We find that failure to incorporate monotonicity and curvature into the estimation will result in mismeasured magnitudes of cost efficiency and also misleading bank rankings in terms of cost efficiency. Regarding cost efficiencies from our theoretical regularity constrained models, we find that the largest two subgroups are less efficient than the other subgroups. We also find that all 12 asset size classes show a decline in cost efficiency from 1998 to 2004, and then see a slight improvement in 2005. This decline in cost efficiency can be the result of adjustments to fast technical progress or unmeasured improvements in service quality and variety. For the very large banks, the decline in cost efficiency can be a result of their engagement in geographical diversification and product diversification after deregulation. Further, we find that the largest four bank subgroups (with assets greater than $ 400 million) experienced significant productivity gains (NTFPG > 1%) and the smallest eight subgroups (with assets less than $ 400 million) experienced insignificant productivity gains (NTFPG < 1%) or productivity losses.
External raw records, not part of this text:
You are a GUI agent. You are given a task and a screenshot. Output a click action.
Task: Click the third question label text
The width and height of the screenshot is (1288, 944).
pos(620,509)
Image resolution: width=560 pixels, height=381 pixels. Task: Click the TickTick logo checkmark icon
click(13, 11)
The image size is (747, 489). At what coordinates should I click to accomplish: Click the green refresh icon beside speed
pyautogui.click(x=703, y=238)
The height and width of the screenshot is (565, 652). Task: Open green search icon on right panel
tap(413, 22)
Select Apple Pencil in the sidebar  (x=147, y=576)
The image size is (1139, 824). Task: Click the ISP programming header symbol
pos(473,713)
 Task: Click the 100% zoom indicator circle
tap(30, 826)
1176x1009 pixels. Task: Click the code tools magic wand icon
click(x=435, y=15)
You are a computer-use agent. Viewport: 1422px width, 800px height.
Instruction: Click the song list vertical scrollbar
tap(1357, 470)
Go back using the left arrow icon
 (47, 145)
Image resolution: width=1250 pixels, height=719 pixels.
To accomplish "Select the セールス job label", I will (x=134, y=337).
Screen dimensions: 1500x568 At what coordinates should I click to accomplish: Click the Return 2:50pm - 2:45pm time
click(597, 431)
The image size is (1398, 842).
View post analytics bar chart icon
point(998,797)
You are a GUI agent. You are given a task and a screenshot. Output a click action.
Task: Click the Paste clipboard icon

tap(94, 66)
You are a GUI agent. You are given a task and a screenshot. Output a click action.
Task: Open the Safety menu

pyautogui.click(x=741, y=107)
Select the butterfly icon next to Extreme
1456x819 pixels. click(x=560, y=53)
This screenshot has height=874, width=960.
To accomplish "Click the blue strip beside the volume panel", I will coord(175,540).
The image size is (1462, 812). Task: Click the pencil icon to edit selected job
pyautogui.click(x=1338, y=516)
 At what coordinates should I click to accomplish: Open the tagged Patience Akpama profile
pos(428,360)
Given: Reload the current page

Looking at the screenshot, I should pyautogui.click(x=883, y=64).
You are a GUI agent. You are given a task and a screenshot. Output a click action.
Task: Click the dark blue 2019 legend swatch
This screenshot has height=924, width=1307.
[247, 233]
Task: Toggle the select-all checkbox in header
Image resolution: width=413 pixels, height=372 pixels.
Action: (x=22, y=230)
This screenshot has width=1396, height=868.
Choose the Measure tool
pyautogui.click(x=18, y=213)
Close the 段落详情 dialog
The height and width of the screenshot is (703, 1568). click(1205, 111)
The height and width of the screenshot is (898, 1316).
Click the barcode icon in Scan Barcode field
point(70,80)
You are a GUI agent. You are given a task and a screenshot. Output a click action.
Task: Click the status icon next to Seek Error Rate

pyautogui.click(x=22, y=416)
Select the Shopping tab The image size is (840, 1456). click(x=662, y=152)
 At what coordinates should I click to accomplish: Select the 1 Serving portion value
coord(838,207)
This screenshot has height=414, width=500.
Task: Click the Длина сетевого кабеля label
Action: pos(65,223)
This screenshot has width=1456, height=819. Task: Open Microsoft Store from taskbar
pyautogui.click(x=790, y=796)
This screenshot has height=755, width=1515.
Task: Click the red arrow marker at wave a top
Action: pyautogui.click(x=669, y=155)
In estimating bank efficiency and productivity in the United States, we have also highlighted the challenge inherent with achieving economic regularity and the need for economic theory to inform econometric research. Incorporating restrictions from economic theory seems to be gaining popularity as there are also numerous recent papers that estimate stochastic dynamic general equilibrium models using economic restrictions (see Aliprantis et al., 2007). With the focus on economic theory, however, we have ignored econometric regularity. In particular, we have ignored unit root and cointegration issues, because the combination of nonstationary data and nonlinear estimation in large models like the ones in this paper is an extremely difficult problem. Dealing with these difficult issues is an area for potentially productive future research.